━━ INFORMATION GIVEN

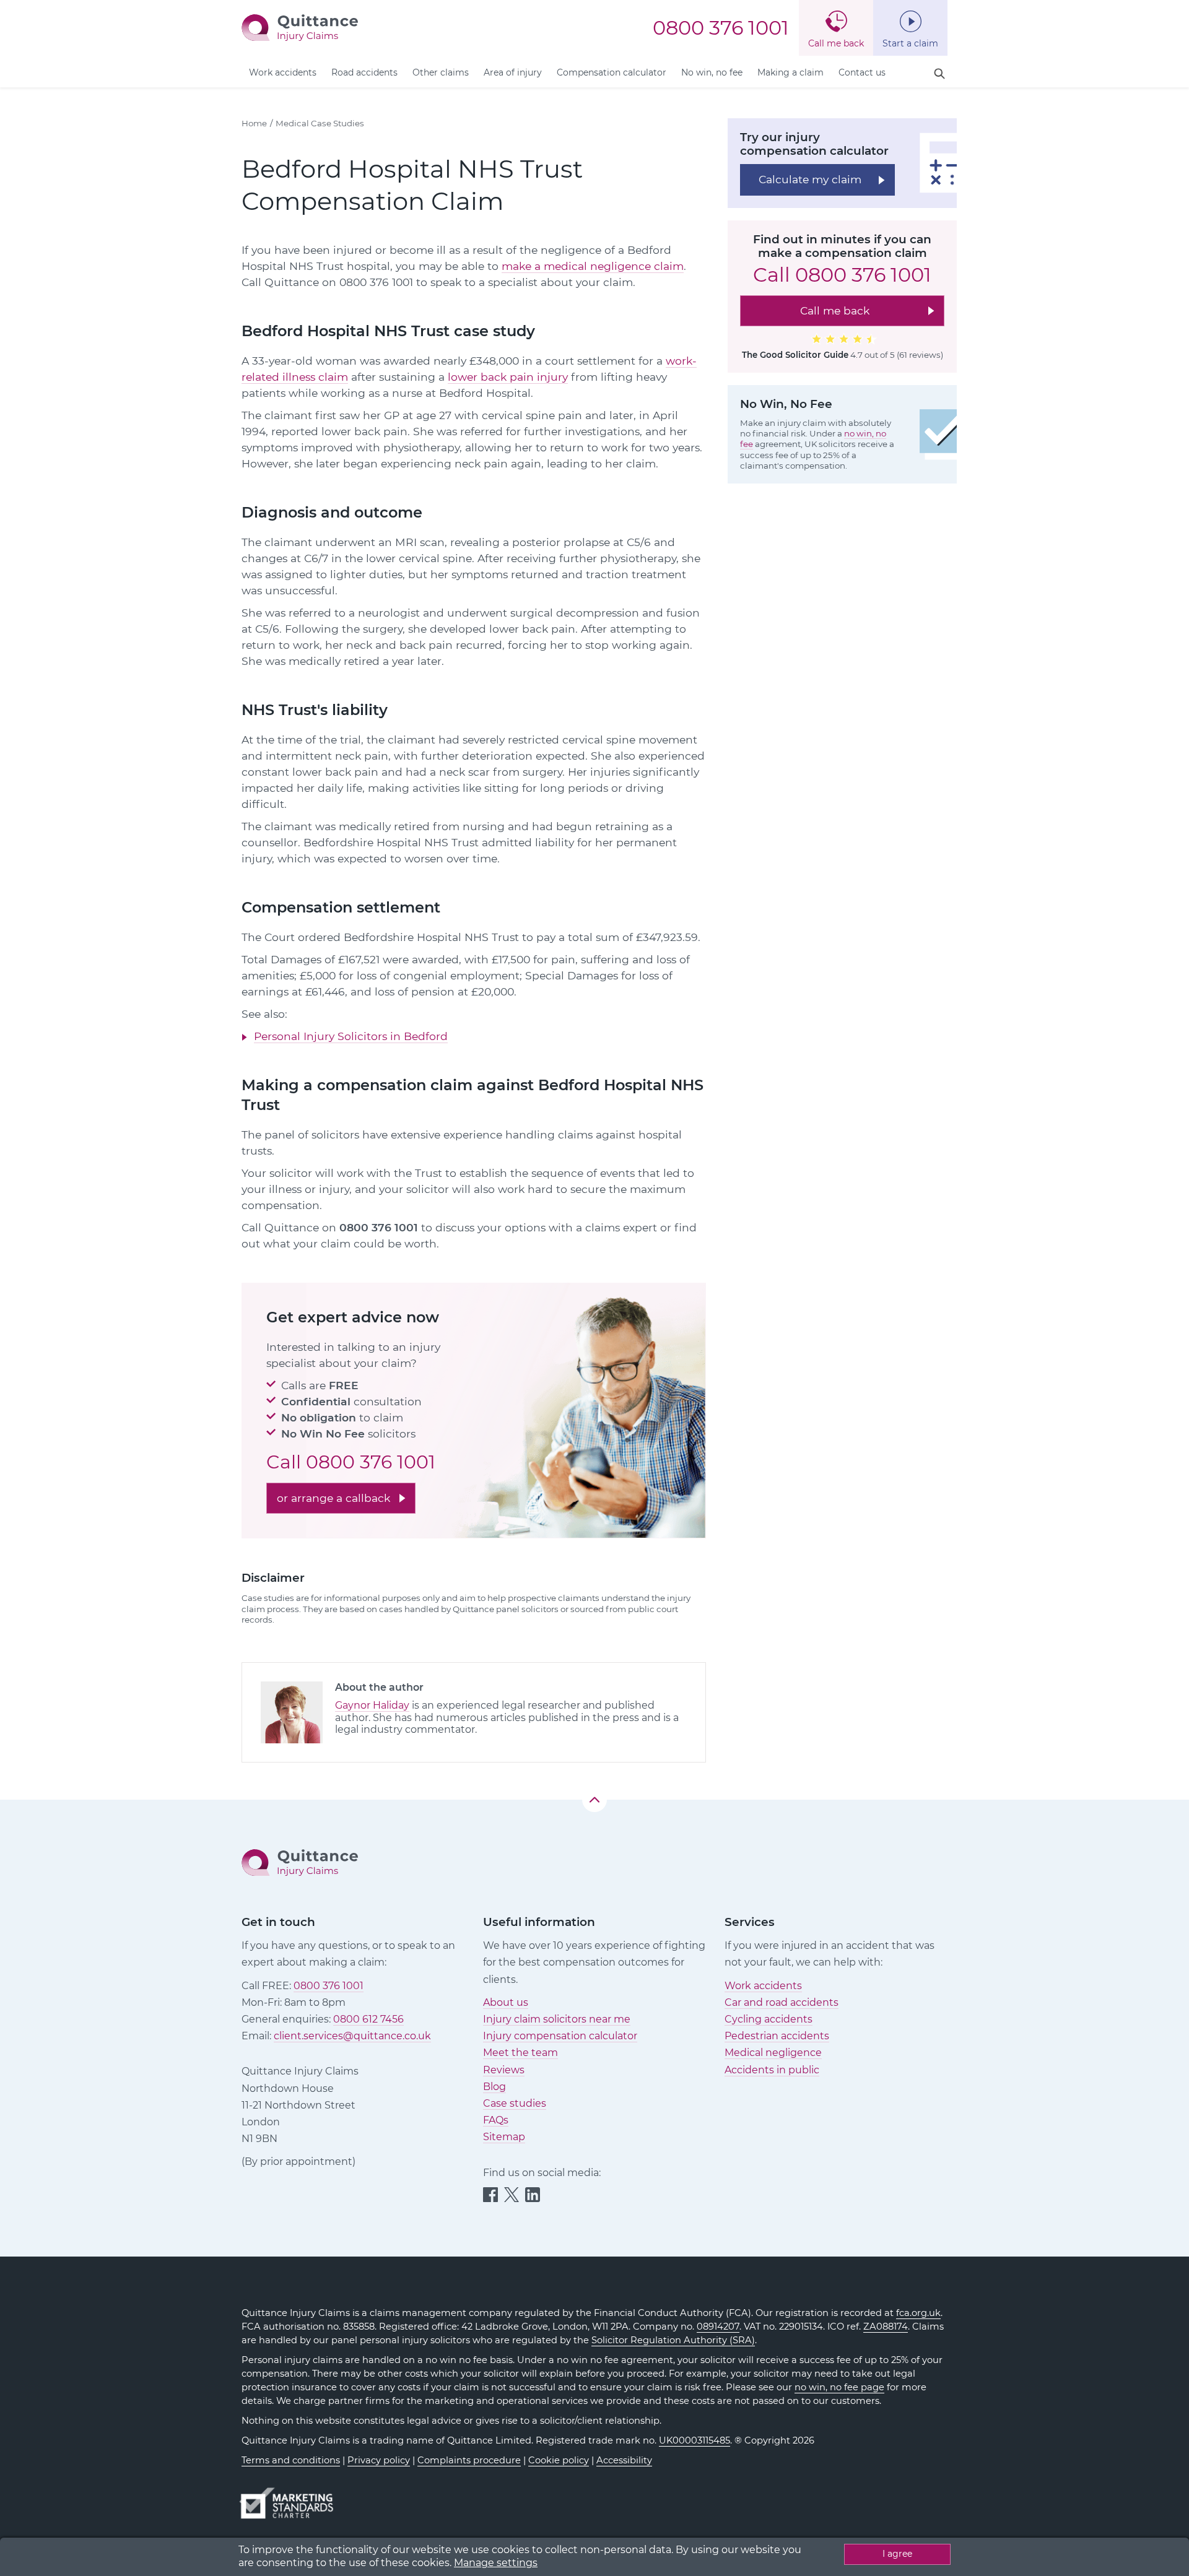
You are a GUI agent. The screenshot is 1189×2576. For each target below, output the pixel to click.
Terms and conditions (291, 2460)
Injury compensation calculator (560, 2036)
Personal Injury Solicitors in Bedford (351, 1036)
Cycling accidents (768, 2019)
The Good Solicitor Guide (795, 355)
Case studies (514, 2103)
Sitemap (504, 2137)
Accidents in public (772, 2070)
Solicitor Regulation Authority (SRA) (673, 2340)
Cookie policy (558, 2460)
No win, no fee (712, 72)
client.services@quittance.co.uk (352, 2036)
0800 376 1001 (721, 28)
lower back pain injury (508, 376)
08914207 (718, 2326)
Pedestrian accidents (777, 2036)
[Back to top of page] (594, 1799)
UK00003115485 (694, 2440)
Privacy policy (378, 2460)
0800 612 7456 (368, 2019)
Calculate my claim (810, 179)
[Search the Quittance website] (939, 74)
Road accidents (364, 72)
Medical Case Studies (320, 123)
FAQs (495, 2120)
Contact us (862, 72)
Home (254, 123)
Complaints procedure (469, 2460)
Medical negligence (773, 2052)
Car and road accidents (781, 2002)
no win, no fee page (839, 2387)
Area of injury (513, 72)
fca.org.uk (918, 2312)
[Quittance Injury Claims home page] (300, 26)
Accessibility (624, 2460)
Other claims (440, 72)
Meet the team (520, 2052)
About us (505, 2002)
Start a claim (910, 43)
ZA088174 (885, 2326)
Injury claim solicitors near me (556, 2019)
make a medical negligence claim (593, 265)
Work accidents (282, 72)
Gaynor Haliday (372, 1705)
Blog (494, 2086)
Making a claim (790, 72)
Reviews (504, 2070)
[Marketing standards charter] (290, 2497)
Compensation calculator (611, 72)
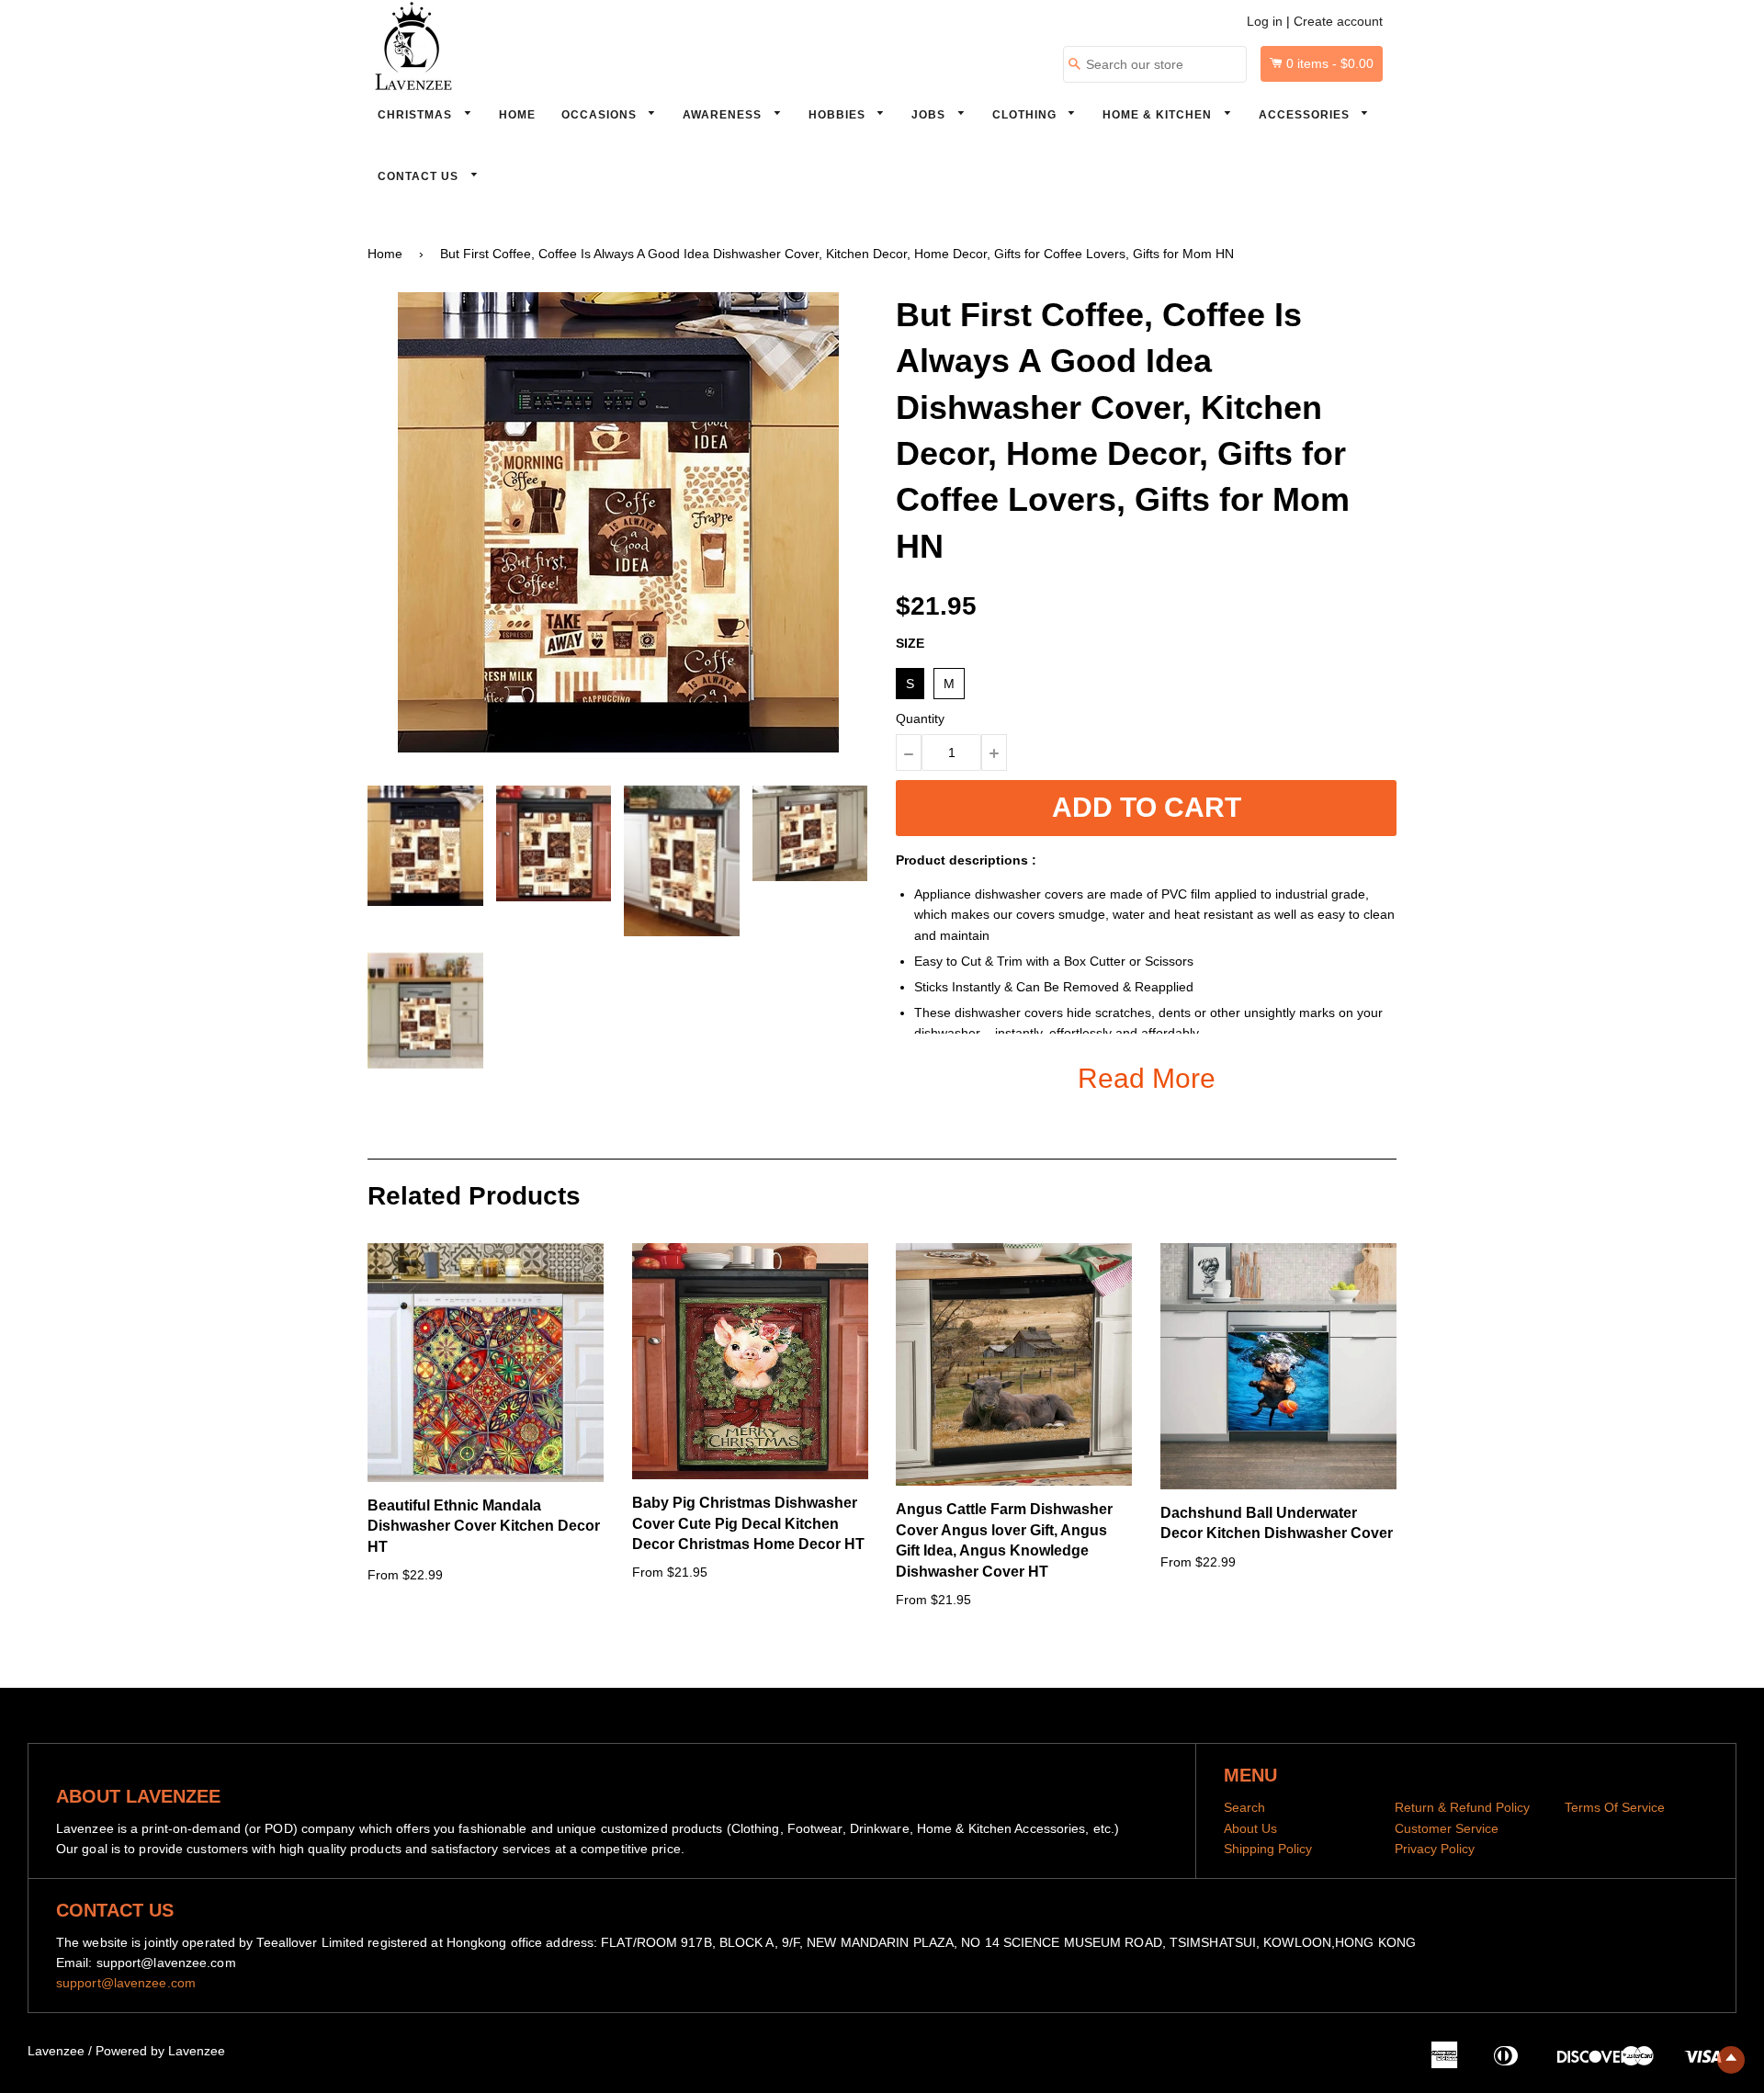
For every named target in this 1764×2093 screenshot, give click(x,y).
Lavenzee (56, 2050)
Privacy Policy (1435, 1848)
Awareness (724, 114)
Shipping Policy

━━━━

Print the whole listing exactly, please, and keep any images out of it.

WRITTEN RESPONSE:
You are a GUI agent. The screenshot is 1189×2576. For each target below, output the pixel to click.
Terms and conditions (291, 2460)
Injury compensation calculator (560, 2036)
Personal Injury Solicitors in Bedford (351, 1036)
Cycling accidents (768, 2019)
The Good Solicitor Guide (795, 355)
Case studies (514, 2103)
Sitemap (504, 2137)
Accidents in public (772, 2070)
Solicitor Regulation Authority (SRA) (673, 2340)
Cookie policy (558, 2460)
No win, no fee (712, 72)
client.services@quittance.co.uk (352, 2036)
0800 376 1001 (721, 28)
lower back pain injury (508, 376)
08914207 (718, 2326)
Pedestrian accidents (777, 2036)
[Back to top of page] (594, 1799)
UK00003115485 (694, 2440)
Privacy policy (378, 2460)
0800 612 7456 (368, 2019)
Calculate my claim (810, 179)
[Search the Quittance website] (939, 74)
Road accidents (364, 72)
Medical Case Studies (320, 123)
FAQs (495, 2120)
Contact us (862, 72)
Home (254, 123)
Complaints procedure (469, 2460)
Medical negligence (773, 2052)
Car and road accidents (781, 2002)
no win, no fee page (839, 2387)
Area of injury (513, 72)
fca.org.uk (918, 2312)
[Quittance Injury Claims home page] (300, 26)
Accessibility (624, 2460)
Other claims (440, 72)
Meet the team (520, 2052)
About us (505, 2002)
Start a claim (910, 43)
ZA088174 (885, 2326)
Injury claim solicitors near me (556, 2019)
make a medical negligence claim (593, 265)
Work accidents (282, 72)
Gaynor Haliday (372, 1705)
Blog (494, 2086)
Making a claim (790, 72)
Reviews (504, 2070)
[Marketing standards charter] (290, 2497)
Compensation calculator (611, 72)
For every named target in this 1764×2093 screenshot, give click(x,y).
Lavenzee (56, 2050)
Privacy Policy (1435, 1848)
Awareness (724, 114)
Shipping Policy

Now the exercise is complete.